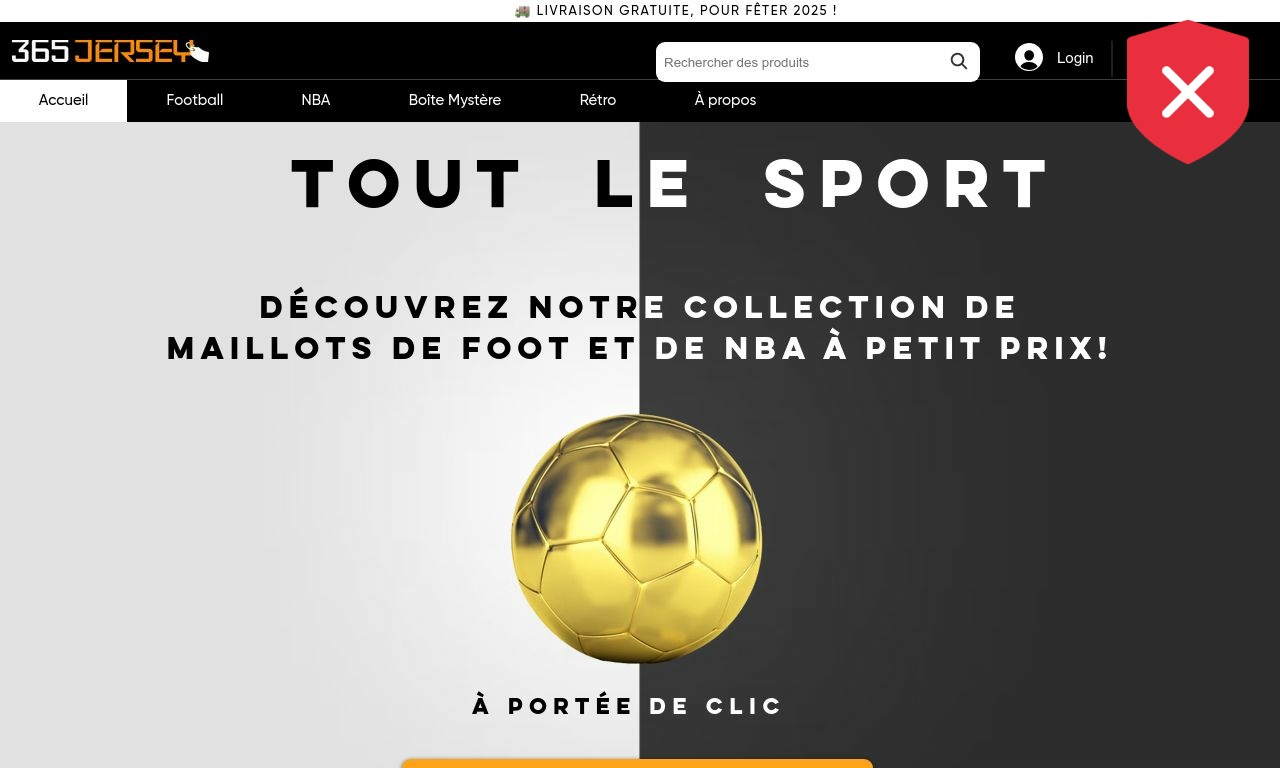Click the delivery truck emoji in banner

click(x=523, y=11)
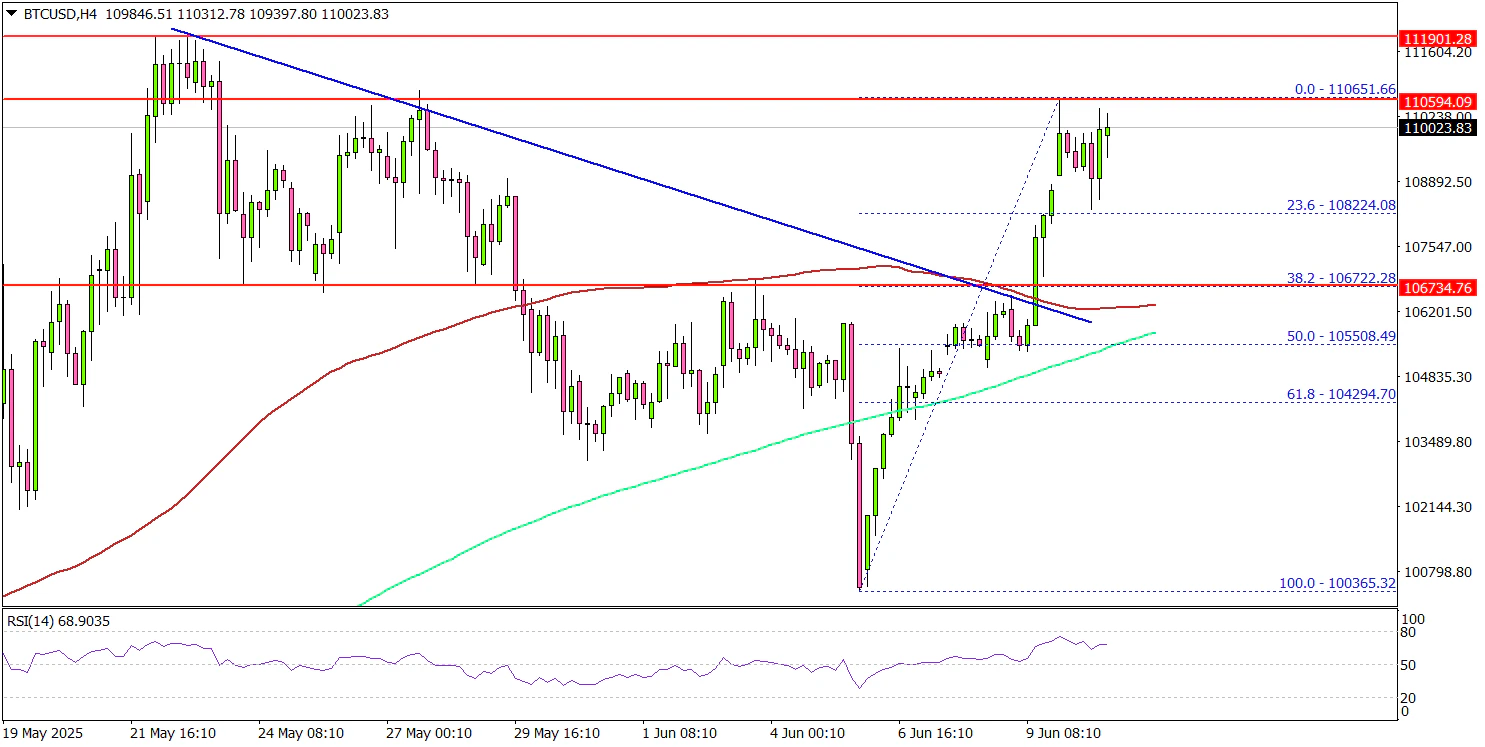Click the Fibonacci 23.6 - 108224.08 label

(1340, 205)
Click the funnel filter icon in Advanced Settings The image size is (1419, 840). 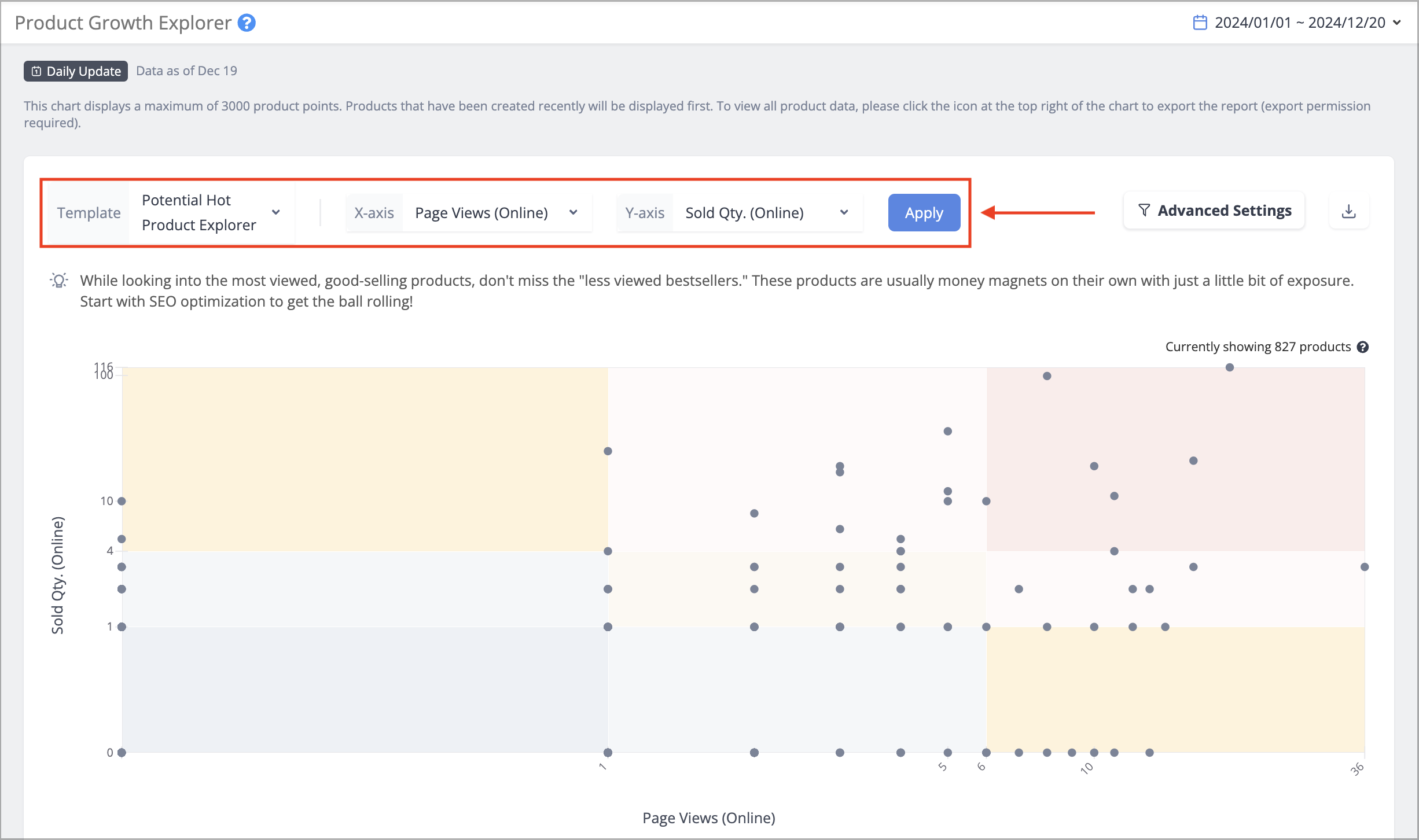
━━━━━━
* **Short exercise**:
Reproduce every line of the records above word for word, leaving out the pictures.

* **Task response**:
Click the delivery truck emoji in banner

click(x=523, y=11)
Click the Fibonacci 23.6 - 108224.08 label

(1340, 205)
Click the funnel filter icon in Advanced Settings The image size is (1419, 840). 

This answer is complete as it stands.